◆ Instruction 1: Summarize the pensions update below in two sentences.
◆ Instruction 2:
Answer these questions from the pensions update below.
(a) What will the weekly state pension payment rise to in April 2017?
(b) On what date will the PPF publish the final version of its new levy rules?
(c) How much can an individual save in a Lifetime ISA each year?

◆ Extract to read:

The government has confirmed the state pension will rise by 2.5% in April 2017

 In real terms, this will mean weekly pension payments will increase from £155.65 to £159.55 and the old state pension will rise from £119.30 to £122.30. This increase is the result of the promise George Osborne made in 2010 that pensions will rise by the greater of inflation, earnings growth and 2.5%. However, pensioners are warned to enjoy these increases while they can as hints from Phillip Hammond in the last Autumn Statement were that these increases will not continue after 2020.

The DWP’s consultation on GMP equalisation closed on 15 January 2017

The government has wanted to encourage schemes to equalise pension scheme benefits to remove the sex inequalities in the statutory GMP framework. Now the consultation responses will be looked at and proposals finalised which may take a considerable amount of time. However, we know GMP equalisation will continue to be an issue for trustees and administrators in 2017 once the DWP announces exactly what needs to be done.

The DWP and Treasury’s consultation on pension scams will close on 13 February 2017

It will be interesting to see what new measures are introduced; suggestions have included a ban on cold calling or making it harder to start pension schemes in the first place. Although it is not yet clear which measures will be put in place, the government has been keen to say they are aware of the extent and increasing occurrence of pension scams, and although it will be a “challenging proposition” to tackle, they are committed to doing so.

The government has confirmed the DB Green Paper will be launched this Spring...

...although the exact timing is still unclear. The main issues expected to be addressed are indexation, consolidation, valuation and member protection, although no detail is known.

The PPF’s final version of the new levy rules will be published on 31 March 2017

The PPF published their provisional levy rules in December 2016. While the PPF have said it is their “firm intention” that there will not be many changes to these provisional rules (and parties should feel comfortable in making plans based on them), some additions will be made in relation to eligible schemes that have been through a restructuring and are left without a substantive employer that will be looked at with interest.

The much anticipated Lifetime ISA will launch in April 2017

The Lifetime ISA, often referred to as the LISA, is a new saving mechanism which allows an individual over age 18 and under age 40 to save up to £4,000 a year which will be topped up by 25% by the government. The saved funds can then be withdrawn for certain set uses, such as to buy a first home or on retirement after the age of 60. There is a great deal of talk in the market about this which will no doubt continue to grow in the next few months. For more details about LISAs please see our December 2016 LISA update which can be found here.

◆ Data provided:
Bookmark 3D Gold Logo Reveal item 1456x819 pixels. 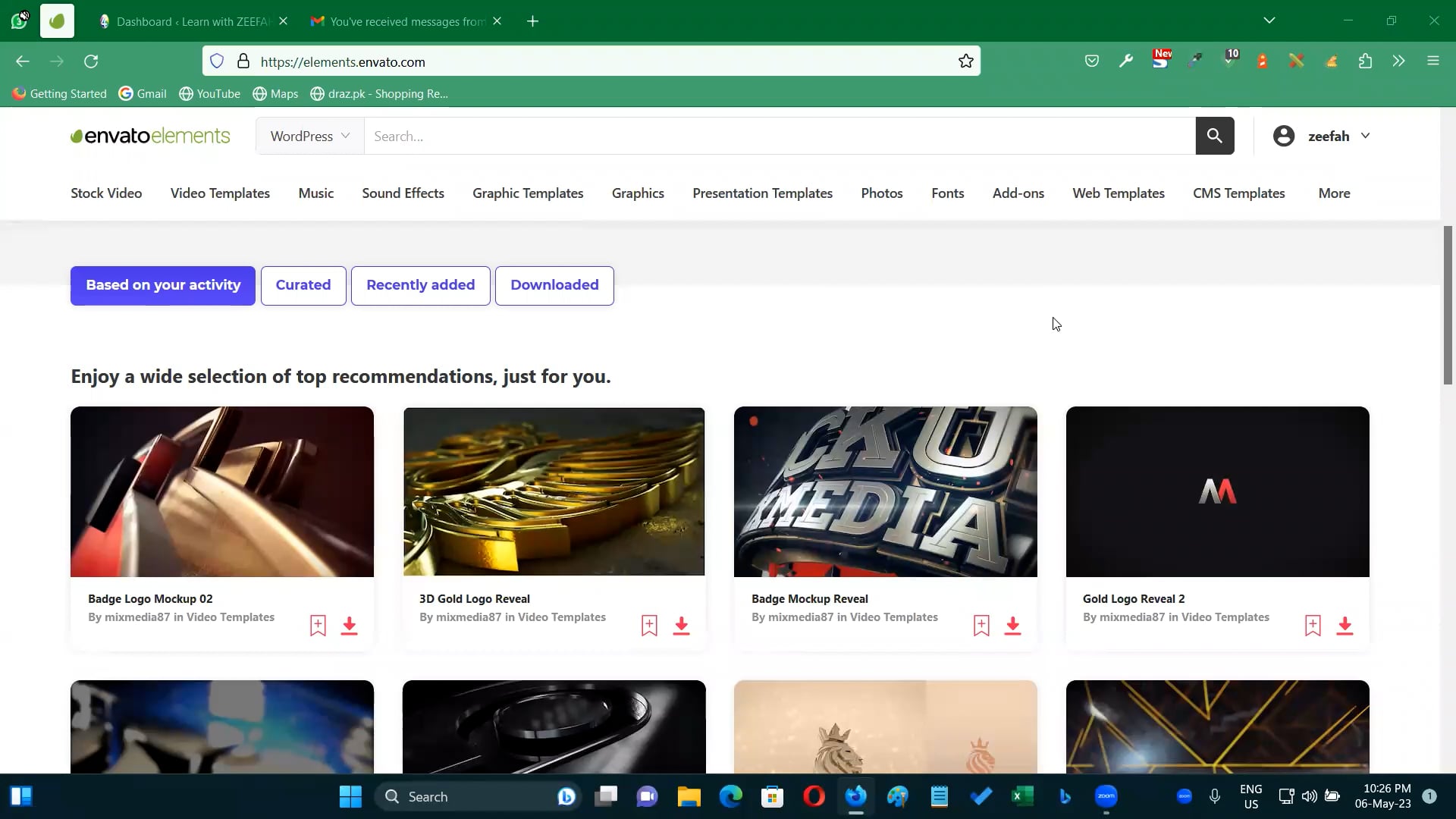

---

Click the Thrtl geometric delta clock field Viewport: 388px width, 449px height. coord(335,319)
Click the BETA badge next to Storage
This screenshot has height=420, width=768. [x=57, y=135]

◆ Right answer 1: The state pension will rise by 2.5% in April 2017, the DWP's consultation on GMP equalization closed on 15 January 2017, and the DWP and Treasury's consultation on pension scams closes on 13 February 2017. The DB Green Paper is due this spring, the PPF will publish its final levy rules on 31 March 2017, and the Lifetime ISA launches in April 2017, letting people over 18 and under 40 save up to £4,000 a year with a 25% government top-up.

◆ Right answer 2:
(a) £159.55
(b) 31 March 2017
(c) Up to £4,000